No mundo, a América Latina se tornou um grande pólo de produções relacionadas ao realismo mágico. O maior representante é o livro já citado Cem Anos de Solidão, que retrata a geração centenária da família Buendía na pequena e solitária aldeia de Macondo. Perda de memória coletiva, chuva de flores e cortejo de borboletas atrás de um homem, são apenas alguns dos acontecimento surreais que ocorrem neste que é considerado um dos melhores livros já escritos em língua espanhola.

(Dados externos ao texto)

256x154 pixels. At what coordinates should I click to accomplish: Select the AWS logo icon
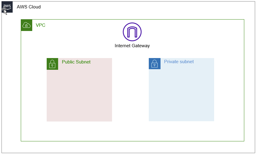tap(7, 7)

Identidade literária para o continente

A maior herança que se pode destacar é o estabelecimento definitivo de uma identidade literária para os autores latino-americanos que, até então, se viam apenas como discípulos dos grandes escritores europeus. As características do movimento, bem como o realismo mágico iniciado nesta época, são estudados, divulgados e reproduzidos até hoje em obras lançadas por autores do mundo inteiro.

Os principais representantes do movimento recebem até hoje um grande número de premiações e condecorações. A confirmação da relevância do boom ocorreu nos anos de 1982 e 2010, anos em que, respectivamente, Gabriel García Márquez e Mario Vargas Llosa foram agraciados com o Prêmio Nobel de Literatura, maior honraria da literatura.

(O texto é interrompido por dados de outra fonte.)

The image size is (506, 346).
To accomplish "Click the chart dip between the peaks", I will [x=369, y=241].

O boom latino-americano se tornou um dos grandes legados da América Latina, por conseguir propiciar respeito crítico para o continente em um período turbulento. Até hoje há reflexos do que foi conquistado nesses últimos 60 anos e como disse certo momento o escritor colombiano Jorge Franco, “os ecos do boom permanecem no mundo”.